**TASK DIRECTIONS**
Each entry is to be retyped exactly as it stands.

**MATERIAL PROVIDED**
--- --- ---

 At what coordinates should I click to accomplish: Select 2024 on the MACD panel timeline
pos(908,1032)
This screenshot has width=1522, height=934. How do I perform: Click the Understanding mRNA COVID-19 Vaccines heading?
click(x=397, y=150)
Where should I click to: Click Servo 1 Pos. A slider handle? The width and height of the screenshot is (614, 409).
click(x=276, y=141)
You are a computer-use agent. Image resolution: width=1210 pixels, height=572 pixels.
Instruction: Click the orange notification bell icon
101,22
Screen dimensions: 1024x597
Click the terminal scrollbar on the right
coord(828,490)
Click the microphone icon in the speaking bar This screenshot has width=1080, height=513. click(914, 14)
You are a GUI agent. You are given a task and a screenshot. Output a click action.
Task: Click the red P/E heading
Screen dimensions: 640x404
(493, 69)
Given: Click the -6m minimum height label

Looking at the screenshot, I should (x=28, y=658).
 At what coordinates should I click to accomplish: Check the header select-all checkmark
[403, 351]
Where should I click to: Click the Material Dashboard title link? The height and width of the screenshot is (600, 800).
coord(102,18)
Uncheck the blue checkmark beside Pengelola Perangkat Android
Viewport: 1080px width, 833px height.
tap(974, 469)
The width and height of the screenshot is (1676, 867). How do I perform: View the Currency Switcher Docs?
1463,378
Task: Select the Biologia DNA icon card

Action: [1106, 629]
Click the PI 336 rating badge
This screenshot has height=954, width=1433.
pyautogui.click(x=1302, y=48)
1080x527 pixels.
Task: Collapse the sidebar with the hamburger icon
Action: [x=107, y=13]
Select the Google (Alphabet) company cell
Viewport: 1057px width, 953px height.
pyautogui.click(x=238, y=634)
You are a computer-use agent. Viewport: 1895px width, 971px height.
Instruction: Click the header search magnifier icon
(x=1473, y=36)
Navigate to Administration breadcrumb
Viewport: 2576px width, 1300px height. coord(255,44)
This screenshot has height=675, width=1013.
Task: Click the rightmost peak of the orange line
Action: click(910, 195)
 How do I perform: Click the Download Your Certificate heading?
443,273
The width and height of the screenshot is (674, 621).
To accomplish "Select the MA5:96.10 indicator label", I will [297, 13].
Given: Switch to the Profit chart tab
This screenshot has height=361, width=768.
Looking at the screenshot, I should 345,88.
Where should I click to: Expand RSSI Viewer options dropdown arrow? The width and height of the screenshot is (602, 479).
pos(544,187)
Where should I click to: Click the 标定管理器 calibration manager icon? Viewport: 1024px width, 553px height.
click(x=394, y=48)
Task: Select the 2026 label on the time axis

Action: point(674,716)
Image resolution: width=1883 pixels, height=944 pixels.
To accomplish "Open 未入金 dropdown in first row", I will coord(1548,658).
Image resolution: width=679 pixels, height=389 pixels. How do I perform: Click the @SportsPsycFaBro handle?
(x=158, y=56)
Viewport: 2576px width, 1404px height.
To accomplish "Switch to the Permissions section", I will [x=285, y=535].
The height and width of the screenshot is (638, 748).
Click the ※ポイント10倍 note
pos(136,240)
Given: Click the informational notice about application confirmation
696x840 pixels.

--- --- ---

**ANSWER TO THIS EXERCISE**
 At what coordinates should I click to accomplish: Select 2024 on the MACD panel timeline
pos(908,1032)
This screenshot has width=1522, height=934. How do I perform: Click the Understanding mRNA COVID-19 Vaccines heading?
click(x=397, y=150)
Where should I click to: Click Servo 1 Pos. A slider handle? The width and height of the screenshot is (614, 409).
click(x=276, y=141)
You are a computer-use agent. Image resolution: width=1210 pixels, height=572 pixels.
Instruction: Click the orange notification bell icon
101,22
Screen dimensions: 1024x597
Click the terminal scrollbar on the right
coord(828,490)
Click the microphone icon in the speaking bar This screenshot has width=1080, height=513. click(914, 14)
You are a GUI agent. You are given a task and a screenshot. Output a click action.
Task: Click the red P/E heading
Screen dimensions: 640x404
(493, 69)
Given: Click the -6m minimum height label

Looking at the screenshot, I should (x=28, y=658).
 At what coordinates should I click to accomplish: Check the header select-all checkmark
[403, 351]
Where should I click to: Click the Material Dashboard title link? The height and width of the screenshot is (600, 800).
coord(102,18)
Uncheck the blue checkmark beside Pengelola Perangkat Android
Viewport: 1080px width, 833px height.
tap(974, 469)
The width and height of the screenshot is (1676, 867). How do I perform: View the Currency Switcher Docs?
1463,378
Task: Select the Biologia DNA icon card

Action: [1106, 629]
Click the PI 336 rating badge
This screenshot has height=954, width=1433.
pyautogui.click(x=1302, y=48)
1080x527 pixels.
Task: Collapse the sidebar with the hamburger icon
Action: [x=107, y=13]
Select the Google (Alphabet) company cell
Viewport: 1057px width, 953px height.
pyautogui.click(x=238, y=634)
You are a computer-use agent. Viewport: 1895px width, 971px height.
Instruction: Click the header search magnifier icon
(x=1473, y=36)
Navigate to Administration breadcrumb
Viewport: 2576px width, 1300px height. coord(255,44)
This screenshot has height=675, width=1013.
Task: Click the rightmost peak of the orange line
Action: click(910, 195)
 How do I perform: Click the Download Your Certificate heading?
443,273
The width and height of the screenshot is (674, 621).
To accomplish "Select the MA5:96.10 indicator label", I will [297, 13].
Given: Switch to the Profit chart tab
This screenshot has height=361, width=768.
Looking at the screenshot, I should 345,88.
Where should I click to: Expand RSSI Viewer options dropdown arrow? The width and height of the screenshot is (602, 479).
pos(544,187)
Where should I click to: Click the 标定管理器 calibration manager icon? Viewport: 1024px width, 553px height.
click(x=394, y=48)
Task: Select the 2026 label on the time axis

Action: point(674,716)
Image resolution: width=1883 pixels, height=944 pixels.
To accomplish "Open 未入金 dropdown in first row", I will coord(1548,658).
Image resolution: width=679 pixels, height=389 pixels. How do I perform: Click the @SportsPsycFaBro handle?
(x=158, y=56)
Viewport: 2576px width, 1404px height.
To accomplish "Switch to the Permissions section", I will [x=285, y=535].
The height and width of the screenshot is (638, 748).
Click the ※ポイント10倍 note
pos(136,240)
Given: Click the informational notice about application confirmation
696x840 pixels.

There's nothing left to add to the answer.